-------- Entries shown --------

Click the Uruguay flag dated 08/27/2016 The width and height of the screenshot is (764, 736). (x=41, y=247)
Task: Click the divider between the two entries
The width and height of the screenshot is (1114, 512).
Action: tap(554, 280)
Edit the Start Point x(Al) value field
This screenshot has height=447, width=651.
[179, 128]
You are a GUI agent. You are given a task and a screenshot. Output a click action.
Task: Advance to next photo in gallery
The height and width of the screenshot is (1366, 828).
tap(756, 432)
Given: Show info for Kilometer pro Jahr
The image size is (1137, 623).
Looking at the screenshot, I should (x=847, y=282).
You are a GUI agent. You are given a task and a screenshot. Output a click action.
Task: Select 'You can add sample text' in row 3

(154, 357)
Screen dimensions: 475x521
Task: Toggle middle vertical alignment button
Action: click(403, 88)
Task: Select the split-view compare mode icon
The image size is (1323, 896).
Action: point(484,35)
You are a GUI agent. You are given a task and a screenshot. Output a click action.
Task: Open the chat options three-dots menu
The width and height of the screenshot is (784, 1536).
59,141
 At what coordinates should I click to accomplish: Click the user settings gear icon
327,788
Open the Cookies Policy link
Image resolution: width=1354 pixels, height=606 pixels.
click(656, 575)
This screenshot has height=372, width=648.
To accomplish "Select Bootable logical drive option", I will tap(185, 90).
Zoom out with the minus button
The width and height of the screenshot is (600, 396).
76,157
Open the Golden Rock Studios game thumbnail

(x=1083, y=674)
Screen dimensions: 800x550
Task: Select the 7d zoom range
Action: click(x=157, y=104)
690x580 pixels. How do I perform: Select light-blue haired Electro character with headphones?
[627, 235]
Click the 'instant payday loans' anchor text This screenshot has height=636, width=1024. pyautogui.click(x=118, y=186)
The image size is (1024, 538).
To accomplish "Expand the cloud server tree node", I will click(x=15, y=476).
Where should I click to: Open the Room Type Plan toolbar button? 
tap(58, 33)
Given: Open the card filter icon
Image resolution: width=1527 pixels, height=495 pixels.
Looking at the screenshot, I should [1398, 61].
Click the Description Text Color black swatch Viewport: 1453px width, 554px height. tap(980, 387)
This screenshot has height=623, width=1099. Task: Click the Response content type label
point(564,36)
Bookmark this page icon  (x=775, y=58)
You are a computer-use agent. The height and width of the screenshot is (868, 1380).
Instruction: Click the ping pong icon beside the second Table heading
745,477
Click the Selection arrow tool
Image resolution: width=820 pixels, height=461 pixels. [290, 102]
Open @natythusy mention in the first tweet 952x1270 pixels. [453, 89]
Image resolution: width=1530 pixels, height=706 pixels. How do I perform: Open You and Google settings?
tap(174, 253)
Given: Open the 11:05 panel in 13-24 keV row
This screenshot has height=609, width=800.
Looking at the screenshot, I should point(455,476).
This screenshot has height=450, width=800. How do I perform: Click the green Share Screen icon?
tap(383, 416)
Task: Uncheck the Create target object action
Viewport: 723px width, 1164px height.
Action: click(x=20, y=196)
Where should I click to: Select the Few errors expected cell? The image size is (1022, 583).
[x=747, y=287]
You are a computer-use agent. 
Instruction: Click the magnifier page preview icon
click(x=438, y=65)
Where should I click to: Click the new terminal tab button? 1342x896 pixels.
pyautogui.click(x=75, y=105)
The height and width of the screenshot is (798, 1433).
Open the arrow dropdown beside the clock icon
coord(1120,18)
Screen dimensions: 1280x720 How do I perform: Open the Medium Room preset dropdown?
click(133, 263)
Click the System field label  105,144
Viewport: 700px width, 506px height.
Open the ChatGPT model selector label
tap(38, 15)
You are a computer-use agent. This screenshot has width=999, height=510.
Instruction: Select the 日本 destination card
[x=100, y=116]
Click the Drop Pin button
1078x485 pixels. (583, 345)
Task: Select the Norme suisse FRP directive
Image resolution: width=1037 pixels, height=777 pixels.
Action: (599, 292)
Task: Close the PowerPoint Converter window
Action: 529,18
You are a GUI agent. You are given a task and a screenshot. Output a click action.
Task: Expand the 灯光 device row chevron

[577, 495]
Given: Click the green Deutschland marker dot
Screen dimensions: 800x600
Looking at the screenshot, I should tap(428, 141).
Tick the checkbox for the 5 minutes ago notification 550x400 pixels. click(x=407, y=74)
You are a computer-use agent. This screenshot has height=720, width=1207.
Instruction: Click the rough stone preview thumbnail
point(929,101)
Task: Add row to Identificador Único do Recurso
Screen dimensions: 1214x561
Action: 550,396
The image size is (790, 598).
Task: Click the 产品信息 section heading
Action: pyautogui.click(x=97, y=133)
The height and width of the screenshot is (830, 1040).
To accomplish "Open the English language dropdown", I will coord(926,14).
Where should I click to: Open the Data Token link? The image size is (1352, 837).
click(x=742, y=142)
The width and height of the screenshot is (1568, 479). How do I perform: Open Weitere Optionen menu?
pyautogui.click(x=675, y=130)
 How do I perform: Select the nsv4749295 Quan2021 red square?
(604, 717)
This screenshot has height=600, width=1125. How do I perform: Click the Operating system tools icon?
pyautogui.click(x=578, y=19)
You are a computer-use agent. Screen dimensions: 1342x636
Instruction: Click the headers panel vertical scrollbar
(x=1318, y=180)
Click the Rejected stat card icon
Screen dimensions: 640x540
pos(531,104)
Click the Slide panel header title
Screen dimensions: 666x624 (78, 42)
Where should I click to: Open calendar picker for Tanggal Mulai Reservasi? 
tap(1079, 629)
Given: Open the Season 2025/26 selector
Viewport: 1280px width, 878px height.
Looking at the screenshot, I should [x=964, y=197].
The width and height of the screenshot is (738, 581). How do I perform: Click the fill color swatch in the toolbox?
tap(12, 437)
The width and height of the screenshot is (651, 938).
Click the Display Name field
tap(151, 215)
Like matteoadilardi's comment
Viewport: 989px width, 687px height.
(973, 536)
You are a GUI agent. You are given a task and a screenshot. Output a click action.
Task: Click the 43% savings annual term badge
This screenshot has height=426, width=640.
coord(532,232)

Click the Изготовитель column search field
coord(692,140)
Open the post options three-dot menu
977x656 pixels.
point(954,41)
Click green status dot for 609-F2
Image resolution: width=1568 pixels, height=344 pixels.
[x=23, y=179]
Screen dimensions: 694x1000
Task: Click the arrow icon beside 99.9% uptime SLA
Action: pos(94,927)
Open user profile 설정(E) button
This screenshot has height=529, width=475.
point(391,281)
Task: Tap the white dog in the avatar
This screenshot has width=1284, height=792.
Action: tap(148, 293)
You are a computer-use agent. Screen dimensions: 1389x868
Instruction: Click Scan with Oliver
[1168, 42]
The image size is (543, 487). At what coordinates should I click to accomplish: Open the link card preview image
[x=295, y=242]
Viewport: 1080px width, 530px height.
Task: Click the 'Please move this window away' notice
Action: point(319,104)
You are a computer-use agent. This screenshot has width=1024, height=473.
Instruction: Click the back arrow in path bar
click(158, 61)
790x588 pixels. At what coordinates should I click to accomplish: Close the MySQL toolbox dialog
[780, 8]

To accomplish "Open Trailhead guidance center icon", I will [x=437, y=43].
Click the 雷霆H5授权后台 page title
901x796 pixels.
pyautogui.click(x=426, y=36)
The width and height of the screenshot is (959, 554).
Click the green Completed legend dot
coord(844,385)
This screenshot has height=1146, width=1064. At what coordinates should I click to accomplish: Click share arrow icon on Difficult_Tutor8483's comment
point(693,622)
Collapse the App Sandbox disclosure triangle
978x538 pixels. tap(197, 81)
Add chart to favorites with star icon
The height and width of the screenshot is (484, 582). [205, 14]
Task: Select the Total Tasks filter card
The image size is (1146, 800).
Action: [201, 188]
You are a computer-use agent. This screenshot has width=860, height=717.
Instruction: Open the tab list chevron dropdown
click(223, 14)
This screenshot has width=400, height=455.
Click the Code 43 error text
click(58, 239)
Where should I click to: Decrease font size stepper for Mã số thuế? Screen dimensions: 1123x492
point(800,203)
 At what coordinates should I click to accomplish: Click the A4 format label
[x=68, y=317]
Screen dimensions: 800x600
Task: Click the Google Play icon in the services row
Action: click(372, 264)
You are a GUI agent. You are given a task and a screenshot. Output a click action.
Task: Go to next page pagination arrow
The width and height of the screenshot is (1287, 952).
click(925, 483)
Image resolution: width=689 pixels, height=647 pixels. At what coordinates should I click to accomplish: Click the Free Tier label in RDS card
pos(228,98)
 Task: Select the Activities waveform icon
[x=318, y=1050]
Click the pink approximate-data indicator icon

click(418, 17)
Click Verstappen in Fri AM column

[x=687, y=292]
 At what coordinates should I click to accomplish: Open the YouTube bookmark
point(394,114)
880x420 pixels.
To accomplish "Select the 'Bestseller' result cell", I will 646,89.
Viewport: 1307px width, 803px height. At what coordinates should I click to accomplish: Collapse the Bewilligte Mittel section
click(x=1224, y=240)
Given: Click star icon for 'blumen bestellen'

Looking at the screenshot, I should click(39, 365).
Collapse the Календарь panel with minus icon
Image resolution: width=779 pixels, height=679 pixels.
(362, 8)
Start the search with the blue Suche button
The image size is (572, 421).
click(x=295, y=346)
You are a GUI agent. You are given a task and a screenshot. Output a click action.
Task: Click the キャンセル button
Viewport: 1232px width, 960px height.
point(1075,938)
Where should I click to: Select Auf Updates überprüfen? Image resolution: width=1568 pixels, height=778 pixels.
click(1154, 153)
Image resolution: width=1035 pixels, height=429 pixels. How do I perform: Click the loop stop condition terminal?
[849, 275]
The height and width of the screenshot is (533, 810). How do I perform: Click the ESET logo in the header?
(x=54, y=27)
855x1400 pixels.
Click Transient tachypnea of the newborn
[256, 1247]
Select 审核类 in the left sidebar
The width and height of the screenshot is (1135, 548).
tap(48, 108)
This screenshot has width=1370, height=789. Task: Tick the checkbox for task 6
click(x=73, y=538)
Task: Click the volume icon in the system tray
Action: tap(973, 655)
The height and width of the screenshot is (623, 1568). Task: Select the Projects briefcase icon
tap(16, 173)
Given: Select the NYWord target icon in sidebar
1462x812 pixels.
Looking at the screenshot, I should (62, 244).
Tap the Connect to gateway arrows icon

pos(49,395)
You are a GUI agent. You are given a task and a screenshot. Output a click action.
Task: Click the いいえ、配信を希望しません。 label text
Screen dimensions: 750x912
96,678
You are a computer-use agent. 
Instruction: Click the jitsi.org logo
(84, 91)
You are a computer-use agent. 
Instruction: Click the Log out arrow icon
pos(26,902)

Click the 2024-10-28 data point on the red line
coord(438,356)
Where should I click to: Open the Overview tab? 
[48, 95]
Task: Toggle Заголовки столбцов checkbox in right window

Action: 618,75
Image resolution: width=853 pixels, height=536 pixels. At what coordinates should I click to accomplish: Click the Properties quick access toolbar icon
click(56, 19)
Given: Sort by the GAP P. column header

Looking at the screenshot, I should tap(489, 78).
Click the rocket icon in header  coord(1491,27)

--------

About this task ->
Please copy the lines in the records above between the one holding "Tick the checkbox for the" and the one holding "Given: Open the Season 2025/26 selector", inclusive, exactly and with no other line.

Your solution ->
Tick the checkbox for the 5 minutes ago notification 550x400 pixels. click(x=407, y=74)
You are a computer-use agent. This screenshot has height=720, width=1207.
Instruction: Click the rough stone preview thumbnail
point(929,101)
Task: Add row to Identificador Único do Recurso
Screen dimensions: 1214x561
Action: 550,396
The image size is (790, 598).
Task: Click the 产品信息 section heading
Action: pyautogui.click(x=97, y=133)
The height and width of the screenshot is (830, 1040).
To accomplish "Open the English language dropdown", I will coord(926,14).
Where should I click to: Open the Data Token link? The image size is (1352, 837).
click(x=742, y=142)
The width and height of the screenshot is (1568, 479). How do I perform: Open Weitere Optionen menu?
pyautogui.click(x=675, y=130)
 How do I perform: Select the nsv4749295 Quan2021 red square?
(604, 717)
This screenshot has height=600, width=1125. How do I perform: Click the Operating system tools icon?
pyautogui.click(x=578, y=19)
You are a computer-use agent. Screen dimensions: 1342x636
Instruction: Click the headers panel vertical scrollbar
(x=1318, y=180)
Click the Rejected stat card icon
Screen dimensions: 640x540
pos(531,104)
Click the Slide panel header title
Screen dimensions: 666x624 (78, 42)
Where should I click to: Open calendar picker for Tanggal Mulai Reservasi? 
tap(1079, 629)
Given: Open the Season 2025/26 selector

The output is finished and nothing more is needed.